Kommentar: Blümel erklärt, was Kurz hinterlässt
Zürich versteht man in Vorarlberg oft leichter als in Wien. Gernot Blümel hat in der „Neuen Zürcher Zeitung“ vom Freitag einen klugen Essay vorgelegt: präzise, gelassen – bemerkenswert für einen Politiker. Vorweg eine Unpopularität: Blümel war unter Kanzler Kurz einer der unterschätzten Köpfe. Klüger und wissender als die meisten; diese Einschätzung teilen wenige mit mir, öffentlich zum Beispiel Sepp Schellhorn.
Worum geht’s? Der ehemalige Finanzminister sucht die Ursachen der wachsenden Polarisierung in liberalen Rechtsstaaten und nennt drei Treiber. Erstens „starke Zuwanderung aus fremden Kulturkreisen“. Zweitens „Selbstlähmung durch Regulierungslast“. Drittens – „die vielleicht tiefgreifendste Ursache“ – „die postmoderne Wertevernichtung“: in der „veröffentlichten Meinung“ habe sich eine Geisteshaltung verbreitet, die „wesentliche Grundpfeiler des westlichen Selbstverständnisses systematisch in Zweifel“ ziehe. „Der Staat, die Familie, die traditionelle Moral, selbst die Wissenschaft werden dem Verdacht ausgesetzt, ihre Geltungsansprüche seien nur verschleierte Machtansprüche.“
Die Pointe: Ausgerechnet die Ära, der Blümel angehörte, hat diesen „Verdacht“ präzise in diesen Gebieten bis zur Beweiskraft genährt. Der Staat? Sebastian Kurz regierte nach Umfragekurven; Politik wurde zur Technik der Wählermaximierung. Wer so handelt, bestätigt den Eindruck, staatliche Ansprüche seien getarnte Machterhaltung. Die Familie? Als Schlagwort laut, als Politik dünn. Das traditionelle Modell diente als Kontrapunkt zu Liberalität und „Wokeness“, ohne dass der Kanzler selbst im Paradebild der Kleinfamilie lebte. Die Moral? Sie wurde zur Folie der Abgrenzung – nützlich gegenüber muslimischer Zuwanderung, selten mit konsistenter ethischer Architektur hinterlegt. Und die Wissenschaft? In der Pandemie wurde Expertise zum Störgeräusch; bis zu dem Punkt, als die Regierungsspitze deklarierte, man müsse nicht warten, bis Forschende die Entscheidungen sachlich unterlegten. Wer so spricht, sät Misstrauen in genau jene Instanz, die uns aus Krisen herausführen soll.
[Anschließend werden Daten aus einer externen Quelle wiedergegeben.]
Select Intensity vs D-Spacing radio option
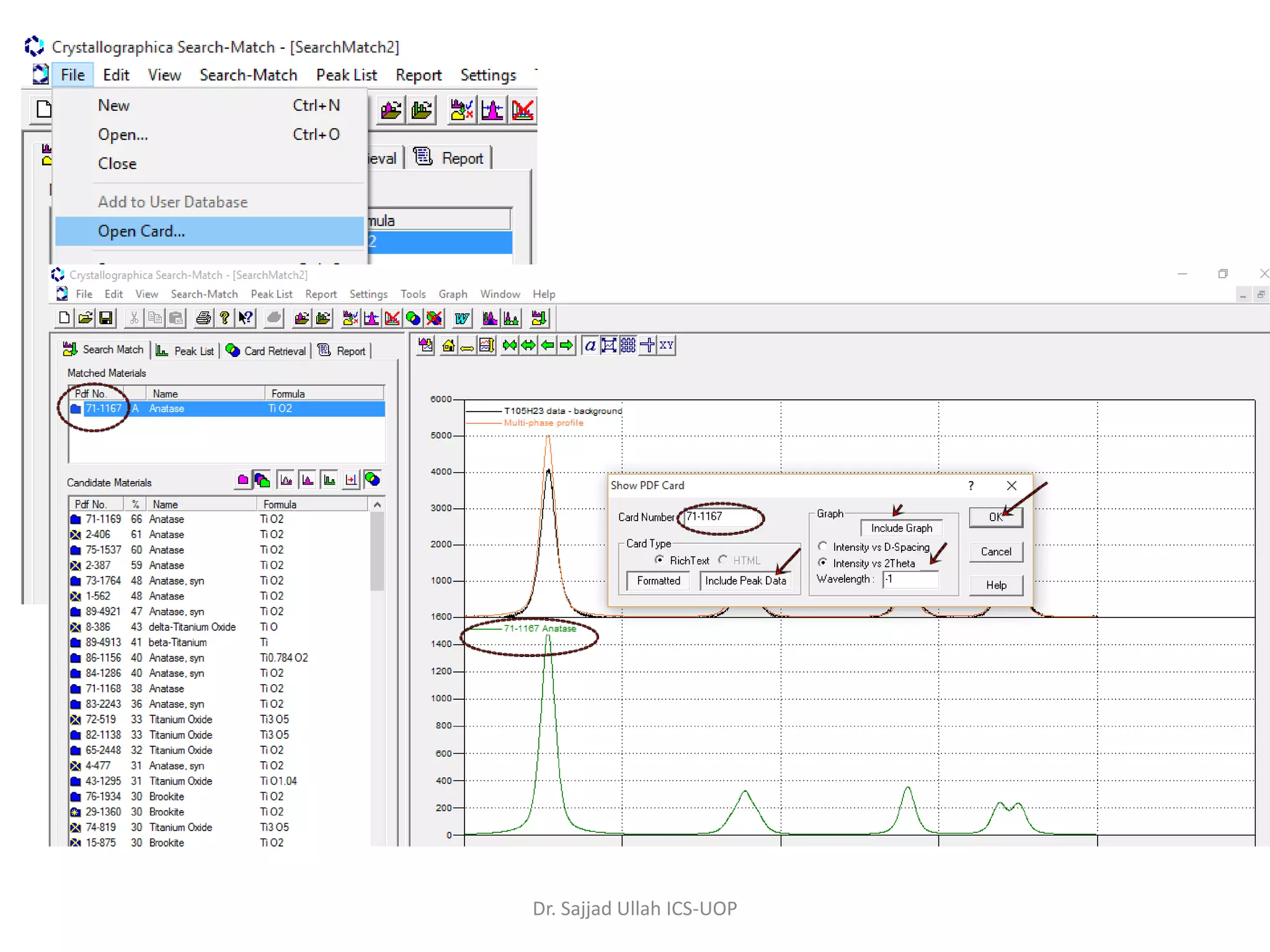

Gerade deshalb lohnt der Text: Blümel diagnostiziert präzise – und rechnet implizit mit der eigenen Regierungszeit ab. Er hat recht, wenn er Regulierung als Selbstlähmung beschreibt. Aber die Antwort ist nicht eine Deregulierungs-Oper wie die öffentlichkeitswirksame Zusammenlegung von Krankenkassen, sondern eine nüchterne Inventur: Welche Regeln schützen Freiheit, welche simulieren sie? Er hat recht, wenn er „Zuwanderung aus fremden Kulturkreisen“ als Herausforderung benennt. Doch Kulturkampf erklärt wenig; entscheidend sind Rechtssicherheit, schnelle Verfahren, Integration über Sprache, Arbeit, Stadtplanung. Und er hat recht, wenn er die „postmoderne Wertevernichtung“ untersucht. Aber Werte entstehen nicht aus Populismus, sondern aus Praxis: aus Institutionen, die sich erklären, aus Verfahren, die fair sind, aus Politik, die belastbare Gründe nennt und nicht nur Zielgruppen kennt.
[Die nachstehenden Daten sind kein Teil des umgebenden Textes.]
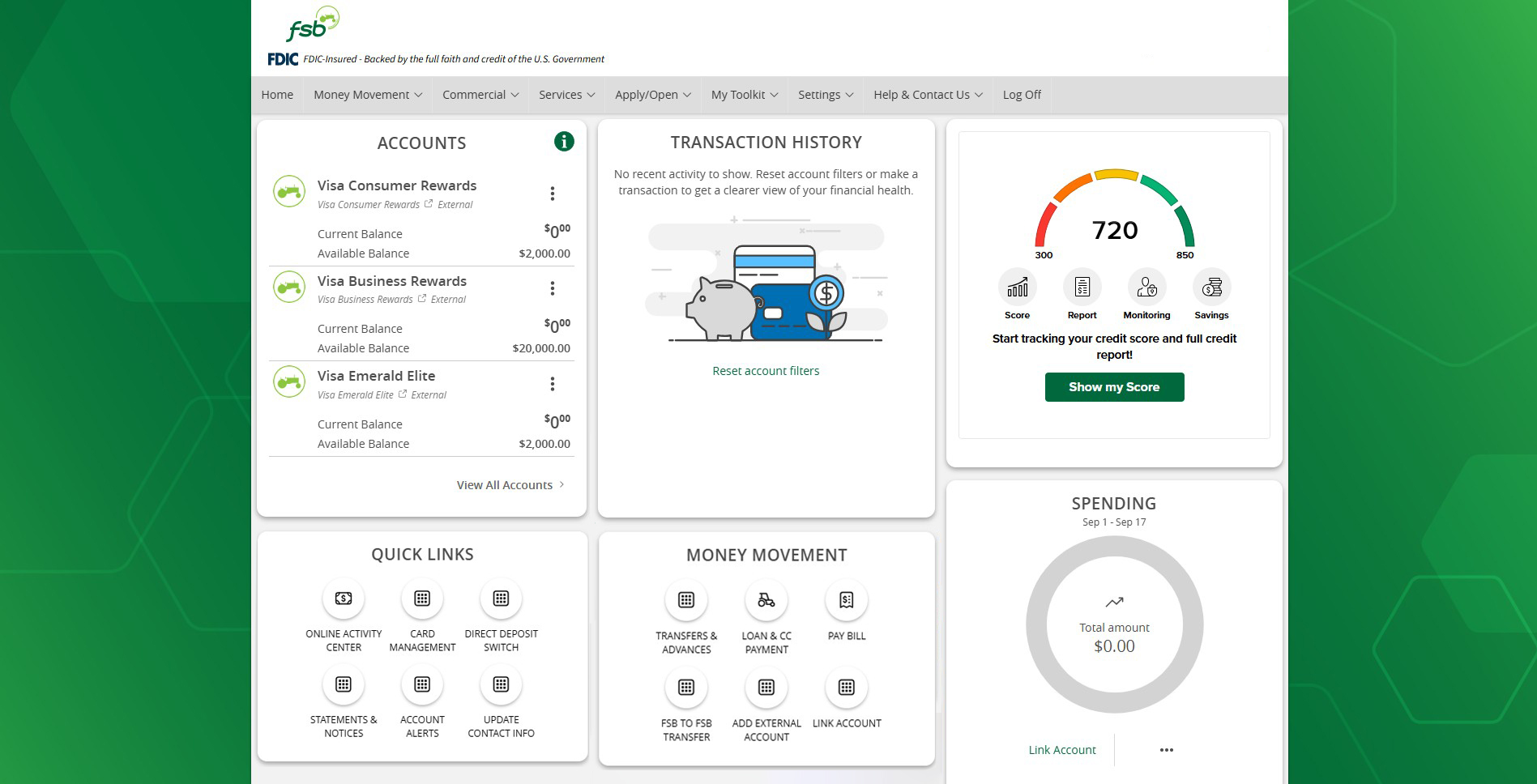Click the Direct Deposit Switch icon
The width and height of the screenshot is (1537, 784).
point(501,599)
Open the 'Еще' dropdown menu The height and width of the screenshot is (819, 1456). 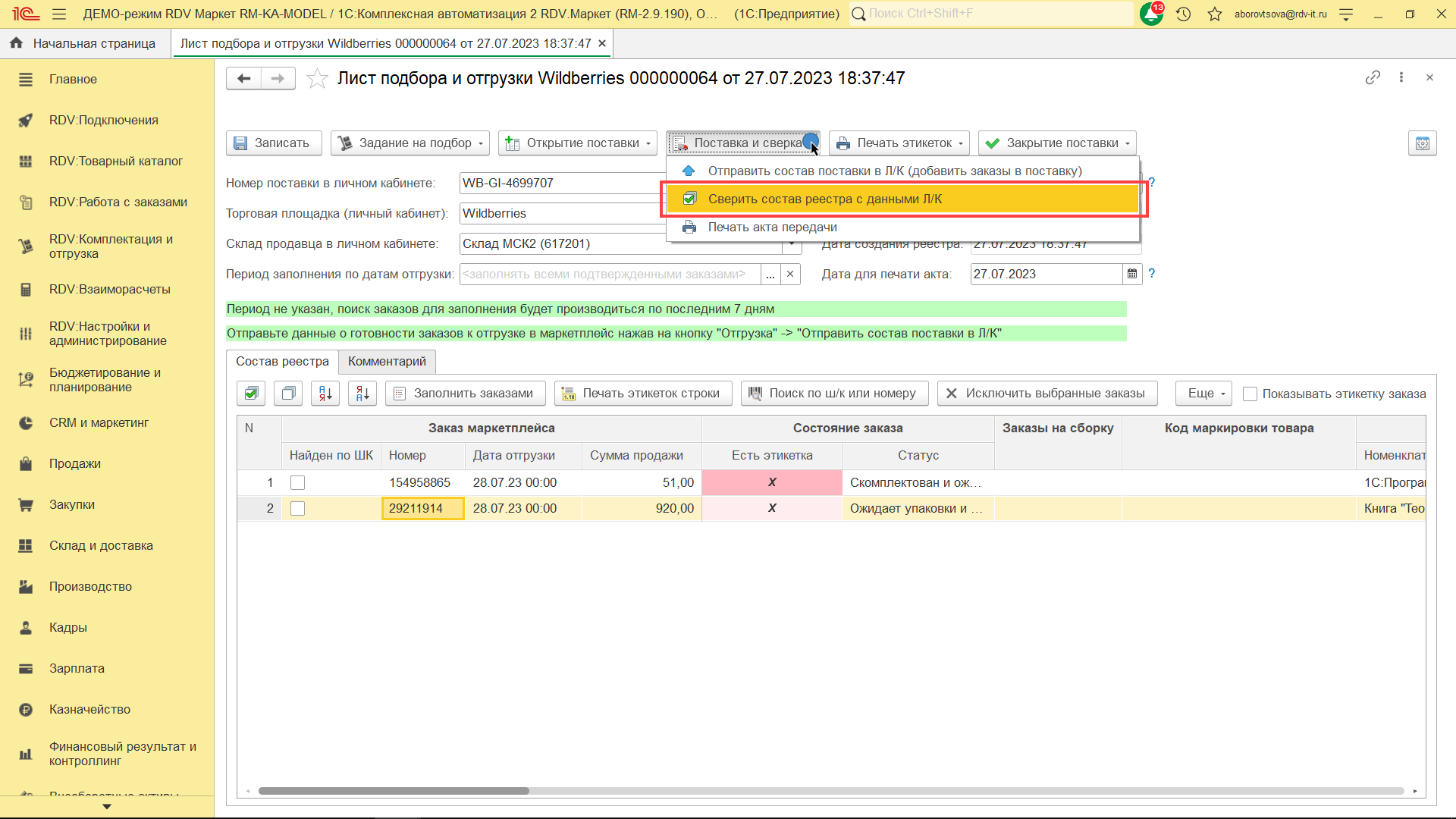click(1204, 393)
Wer Polarisierung ernst nimmt, muss Institutionen wieder so führen, dass sie mehr sind als Bühnen. Verwaltung ist keine mit Message Control gelenkte PR-Abteilung. Familienpolitik ist Betreuung, Bildung, Gleichstellung – nicht Sonntagsprosa. Moral ist keine Waffe. Wissenschaft ist kein Buffet, von dem man nur die Häppchen nimmt, die gerade passen. Migration ist gestaltbar und durchsetzbar – mit klaren Zumutungen und klaren Angeboten.
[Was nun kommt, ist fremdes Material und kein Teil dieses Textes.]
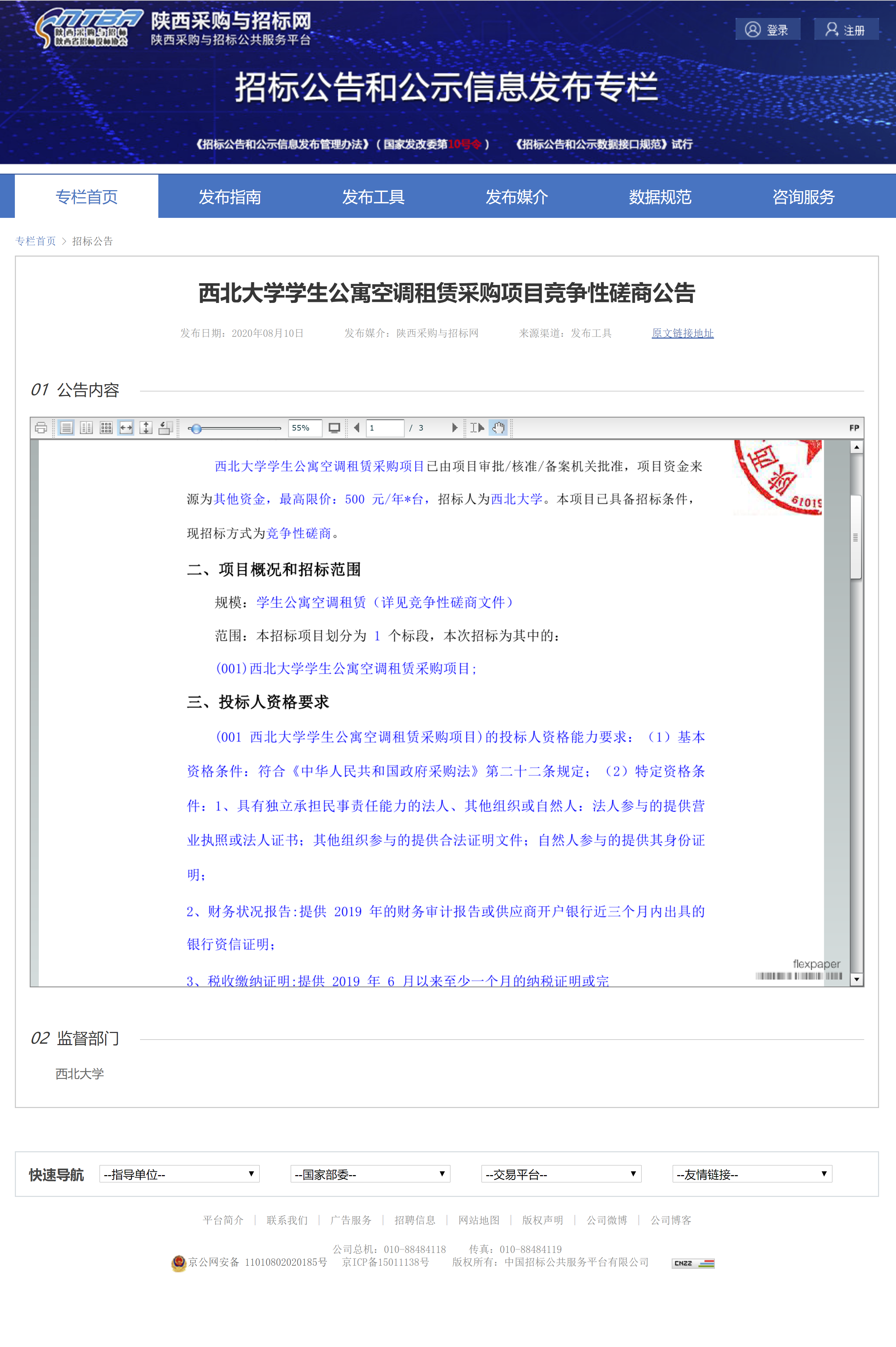This screenshot has height=1347, width=896.
Task: Click the page number input field
Action: click(385, 428)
Blümels Zürcher Intervention ist lesenswert, weil sie richtige Fragen stellt. Sie wäre stärker, würde sie offen buchstabieren, was aus eigener Erfahrung zu lernen ist: dass Machtspiele wie jene der Regierung, der er angehörte, die Ordnung aushöhlen, die man zu verteidigen vorgibt.